If I might weigh in at this late stage:
How did we end up here in the first place? Isn't the point of ~arch that we can put stuff here that might WELL be unstable? Sure, we'll get lots of "I set my ACCEPT_KEYWORDS to ~arch and now my system is broken," messages, but if people are going to try ~arch, or Gentoo in general, despite warnings that it's "not for newbies" (and I have personal experience of this), we can't really stop them without turning the community into a fascist state, can we? Gentoo (like all projects) has a finite amount of developers, and if we spend to much time on ~arch then surely arch will suffer
Just my 0.2 cents (sic)
Jeff.
On 04/05/06, Bart Braem <[EMAIL PROTECTED]> wrote:
(sorry if you receive this mail twice, my subscription was not ok)
Philip Webb wrote:
> 060404 Caleb Tennis wrote:
>> historically we were much more bleeding edge with our stable KDE
>> versions, but if you've spent any significant time playing with 3.5.0 or
>> 3.5.1, you would agree that they are terribly less stable than 3.4.3.
>
> Not here ! I've used both (successively) every day
> & can't recall a single crash or noteworthy (indeed any) problem.
> It's true that I don't use Kmail & similar exchange-type apps
> & some comments suggest that is where the bulk of instability lies.
>
> The fact that KDE itself is no longer accepting bugs for 3.4.3
> really does suggest there's something wrong with Gentoo's current
> criteria.
>
As a user I have to add my opinion here. I have been using Gentoo for some
years now and it was always fairly up to date. Currently KDE is really
behind on the current situation upstream.
And then I wonder why. What makes us think we can not trust the KDE devs?
Does compiling KDE introduce so many bugs? I mean, let's be serious, all
other distributions have a stable 3.5.x now. Don't they experience all
those horrible bugs?
Seriously, this is really becoming an issue.
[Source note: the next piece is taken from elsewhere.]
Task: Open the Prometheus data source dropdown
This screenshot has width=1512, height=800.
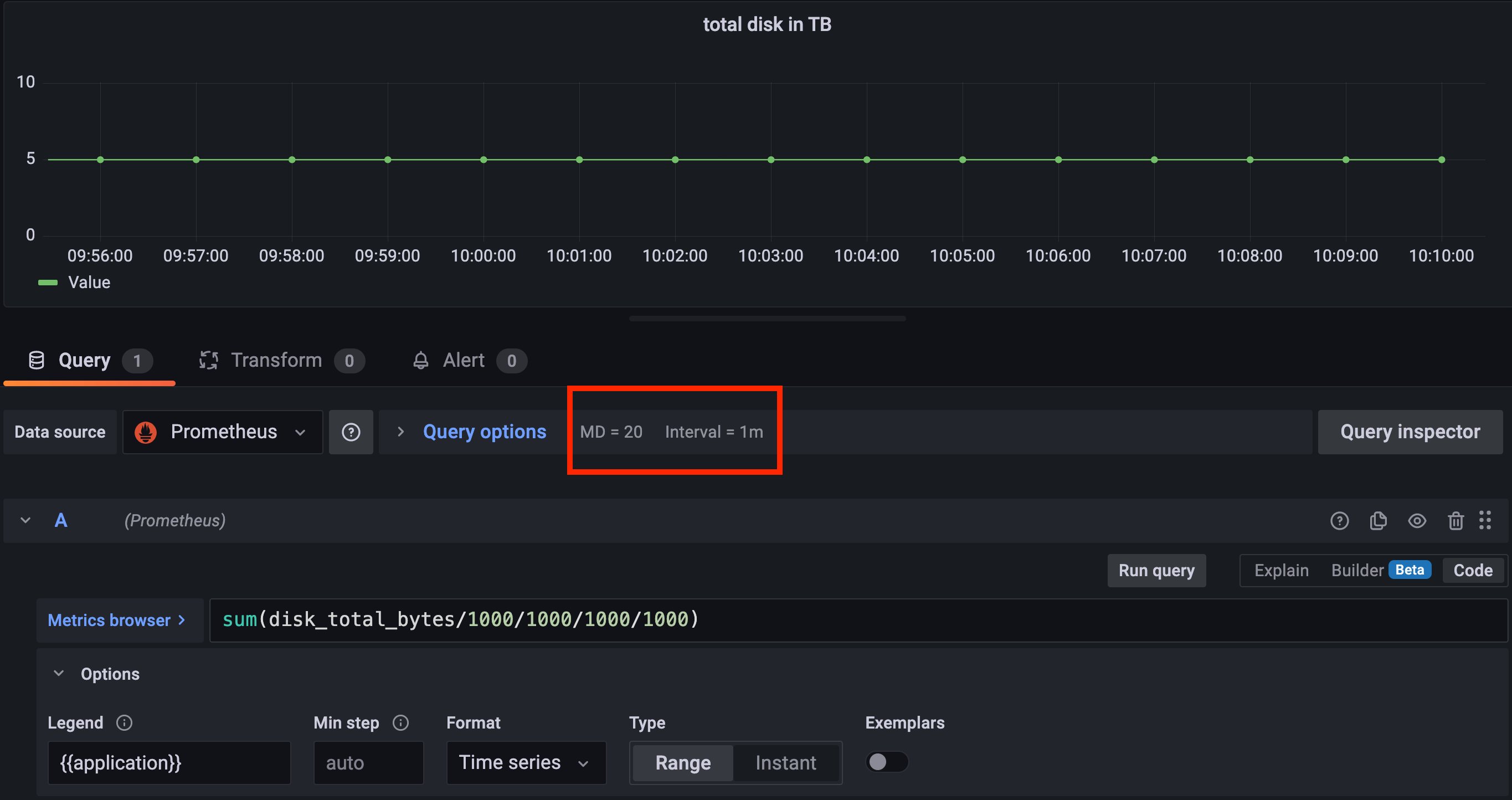Action: click(223, 432)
As I pointed out in a bug I
filed for a stable KDE (for which I apologize, I should have looked here
first), some people are leaving Gentoo because of this slow upgrade
process.
The classical answer from devs is "it's ready when it's ready". From a user
point of view this is very, very vague. Please give users a more clear
explanation, this creates great frustration when looking at other
distributions. Because it's stable there.
These are my 2 cents as a user. One that loves Gentoo. One that loves KDE.
One that's frustrated by the current situation. I am a CS so I know how
hard programming can be, don't get me wrong there. I do appreciate what you
guys do. But I can't understand why you do it this way right now.